* What to do
Each entry that follows should be retyped in full and exactly.

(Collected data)
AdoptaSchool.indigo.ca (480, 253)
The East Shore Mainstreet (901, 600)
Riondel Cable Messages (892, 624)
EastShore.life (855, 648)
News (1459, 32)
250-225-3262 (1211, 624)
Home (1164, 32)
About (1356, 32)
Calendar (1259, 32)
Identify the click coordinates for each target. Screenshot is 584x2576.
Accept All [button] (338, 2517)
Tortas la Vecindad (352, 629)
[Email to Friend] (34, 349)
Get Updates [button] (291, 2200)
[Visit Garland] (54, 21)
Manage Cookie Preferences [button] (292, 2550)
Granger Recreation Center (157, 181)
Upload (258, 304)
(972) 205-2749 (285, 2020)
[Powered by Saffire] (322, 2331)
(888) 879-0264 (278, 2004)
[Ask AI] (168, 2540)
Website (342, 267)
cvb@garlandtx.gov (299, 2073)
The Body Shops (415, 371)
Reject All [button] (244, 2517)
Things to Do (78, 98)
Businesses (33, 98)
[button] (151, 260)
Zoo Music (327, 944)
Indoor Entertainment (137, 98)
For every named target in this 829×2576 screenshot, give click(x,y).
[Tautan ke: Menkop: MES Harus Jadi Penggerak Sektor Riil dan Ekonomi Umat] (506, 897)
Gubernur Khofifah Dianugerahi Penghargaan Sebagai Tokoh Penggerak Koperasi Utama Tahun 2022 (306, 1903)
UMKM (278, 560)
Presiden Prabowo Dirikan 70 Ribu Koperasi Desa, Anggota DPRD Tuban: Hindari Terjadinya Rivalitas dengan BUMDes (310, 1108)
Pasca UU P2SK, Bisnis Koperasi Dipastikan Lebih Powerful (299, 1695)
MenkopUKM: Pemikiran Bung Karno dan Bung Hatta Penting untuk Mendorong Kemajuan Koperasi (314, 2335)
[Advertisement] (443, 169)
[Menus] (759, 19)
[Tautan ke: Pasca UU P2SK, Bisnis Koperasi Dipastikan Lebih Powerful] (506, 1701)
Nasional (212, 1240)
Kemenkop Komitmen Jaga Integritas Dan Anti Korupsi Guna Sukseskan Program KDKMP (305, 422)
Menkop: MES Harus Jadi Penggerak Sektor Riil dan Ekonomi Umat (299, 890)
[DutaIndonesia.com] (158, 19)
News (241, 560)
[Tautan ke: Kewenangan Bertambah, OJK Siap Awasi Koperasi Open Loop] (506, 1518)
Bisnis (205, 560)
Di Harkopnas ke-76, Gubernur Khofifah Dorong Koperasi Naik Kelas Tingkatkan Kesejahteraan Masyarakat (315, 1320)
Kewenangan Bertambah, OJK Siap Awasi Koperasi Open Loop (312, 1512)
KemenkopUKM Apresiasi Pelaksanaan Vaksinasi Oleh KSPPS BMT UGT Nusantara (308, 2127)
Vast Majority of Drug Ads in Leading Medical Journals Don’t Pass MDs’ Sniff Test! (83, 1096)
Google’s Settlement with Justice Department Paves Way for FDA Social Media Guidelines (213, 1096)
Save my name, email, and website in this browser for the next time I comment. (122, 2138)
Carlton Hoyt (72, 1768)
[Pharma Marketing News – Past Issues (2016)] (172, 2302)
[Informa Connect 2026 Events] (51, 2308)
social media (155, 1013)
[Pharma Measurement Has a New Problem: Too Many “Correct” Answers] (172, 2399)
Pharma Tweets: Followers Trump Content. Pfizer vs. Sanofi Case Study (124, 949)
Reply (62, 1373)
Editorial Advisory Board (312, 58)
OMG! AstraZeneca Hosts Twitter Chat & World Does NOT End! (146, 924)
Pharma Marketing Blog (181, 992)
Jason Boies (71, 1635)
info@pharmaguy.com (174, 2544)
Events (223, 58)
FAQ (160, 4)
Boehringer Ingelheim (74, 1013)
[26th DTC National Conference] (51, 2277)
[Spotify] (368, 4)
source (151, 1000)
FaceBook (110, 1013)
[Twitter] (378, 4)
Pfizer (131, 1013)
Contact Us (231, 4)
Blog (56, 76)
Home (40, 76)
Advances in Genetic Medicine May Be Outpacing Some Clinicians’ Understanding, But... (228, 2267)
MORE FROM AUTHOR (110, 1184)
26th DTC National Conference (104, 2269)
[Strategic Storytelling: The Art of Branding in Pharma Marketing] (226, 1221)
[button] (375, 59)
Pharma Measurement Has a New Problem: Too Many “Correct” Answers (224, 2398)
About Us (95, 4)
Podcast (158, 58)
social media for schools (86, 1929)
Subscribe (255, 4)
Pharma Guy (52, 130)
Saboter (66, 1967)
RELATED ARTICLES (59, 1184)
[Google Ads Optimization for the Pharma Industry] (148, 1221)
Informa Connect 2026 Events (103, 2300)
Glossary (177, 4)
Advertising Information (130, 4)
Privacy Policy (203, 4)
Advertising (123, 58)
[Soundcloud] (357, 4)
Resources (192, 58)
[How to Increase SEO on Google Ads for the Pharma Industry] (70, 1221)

* Final answer
AdoptaSchool.indigo.ca (480, 253)
The East Shore Mainstreet (901, 600)
Riondel Cable Messages (892, 624)
EastShore.life (855, 648)
News (1459, 32)
250-225-3262 (1211, 624)
Home (1164, 32)
About (1356, 32)
Calendar (1259, 32)
Identify the click coordinates for each target. Screenshot is 584x2576.
Accept All [button] (338, 2517)
Tortas la Vecindad (352, 629)
[Email to Friend] (34, 349)
Get Updates [button] (291, 2200)
[Visit Garland] (54, 21)
Manage Cookie Preferences [button] (292, 2550)
Granger Recreation Center (157, 181)
Upload (258, 304)
(972) 205-2749 (285, 2020)
[Powered by Saffire] (322, 2331)
(888) 879-0264 (278, 2004)
[Ask AI] (168, 2540)
Website (342, 267)
cvb@garlandtx.gov (299, 2073)
The Body Shops (415, 371)
Reject All [button] (244, 2517)
Things to Do (78, 98)
Businesses (33, 98)
[button] (151, 260)
Zoo Music (327, 944)
Indoor Entertainment (137, 98)
For every named target in this 829×2576 screenshot, give click(x,y).
[Tautan ke: Menkop: MES Harus Jadi Penggerak Sektor Riil dan Ekonomi Umat] (506, 897)
Gubernur Khofifah Dianugerahi Penghargaan Sebagai Tokoh Penggerak Koperasi Utama Tahun 2022 (306, 1903)
UMKM (278, 560)
Presiden Prabowo Dirikan 70 Ribu Koperasi Desa, Anggota DPRD Tuban: Hindari Terjadinya Rivalitas dengan BUMDes (310, 1108)
Pasca UU P2SK, Bisnis Koperasi Dipastikan Lebih Powerful (299, 1695)
MenkopUKM: Pemikiran Bung Karno dan Bung Hatta Penting untuk Mendorong Kemajuan Koperasi (314, 2335)
[Advertisement] (443, 169)
[Menus] (759, 19)
[Tautan ke: Pasca UU P2SK, Bisnis Koperasi Dipastikan Lebih Powerful] (506, 1701)
Nasional (212, 1240)
Kemenkop Komitmen Jaga Integritas Dan Anti Korupsi Guna Sukseskan Program KDKMP (305, 422)
Menkop: MES Harus Jadi Penggerak Sektor Riil dan Ekonomi Umat (299, 890)
[DutaIndonesia.com] (158, 19)
News (241, 560)
[Tautan ke: Kewenangan Bertambah, OJK Siap Awasi Koperasi Open Loop] (506, 1518)
Bisnis (205, 560)
Di Harkopnas ke-76, Gubernur Khofifah Dorong Koperasi Naik Kelas Tingkatkan Kesejahteraan Masyarakat (315, 1320)
Kewenangan Bertambah, OJK Siap Awasi Koperasi Open Loop (312, 1512)
KemenkopUKM Apresiasi Pelaksanaan Vaksinasi Oleh KSPPS BMT UGT Nusantara (308, 2127)
Vast Majority of Drug Ads in Leading Medical Journals Don’t Pass MDs’ Sniff Test! (83, 1096)
Google’s Settlement with Justice Department Paves Way for FDA Social Media Guidelines (213, 1096)
Save my name, email, and website in this browser for the next time I comment. (122, 2138)
Carlton Hoyt (72, 1768)
[Pharma Marketing News – Past Issues (2016)] (172, 2302)
[Informa Connect 2026 Events] (51, 2308)
social media (155, 1013)
[Pharma Measurement Has a New Problem: Too Many “Correct” Answers] (172, 2399)
Pharma Tweets: Followers Trump Content. Pfizer vs. Sanofi Case Study (124, 949)
Reply (62, 1373)
Editorial Advisory Board (312, 58)
OMG! AstraZeneca Hosts Twitter Chat & World Does NOT End! (146, 924)
Pharma Marketing Blog (181, 992)
Jason Boies (71, 1635)
info@pharmaguy.com (174, 2544)
Events (223, 58)
FAQ (160, 4)
Boehringer Ingelheim (74, 1013)
[26th DTC National Conference] (51, 2277)
[Spotify] (368, 4)
source (151, 1000)
FaceBook (110, 1013)
[Twitter] (378, 4)
Pfizer (131, 1013)
Contact Us (231, 4)
Blog (56, 76)
Home (40, 76)
Advances in Genetic Medicine May Be Outpacing Some Clinicians’ Understanding, But... (228, 2267)
MORE FROM AUTHOR (110, 1184)
26th DTC National Conference (104, 2269)
[Strategic Storytelling: The Art of Branding in Pharma Marketing] (226, 1221)
[button] (375, 59)
Pharma Measurement Has a New Problem: Too Many “Correct” Answers (224, 2398)
About Us (95, 4)
Podcast (158, 58)
social media for schools (86, 1929)
Subscribe (255, 4)
Pharma Guy (52, 130)
Saboter (66, 1967)
RELATED ARTICLES (59, 1184)
[Google Ads Optimization for the Pharma Industry] (148, 1221)
Informa Connect 2026 Events (103, 2300)
Glossary (177, 4)
Advertising Information (130, 4)
Privacy Policy (203, 4)
Advertising (123, 58)
[Soundcloud] (357, 4)
Resources (192, 58)
[How to Increase SEO on Google Ads for the Pharma Industry] (70, 1221)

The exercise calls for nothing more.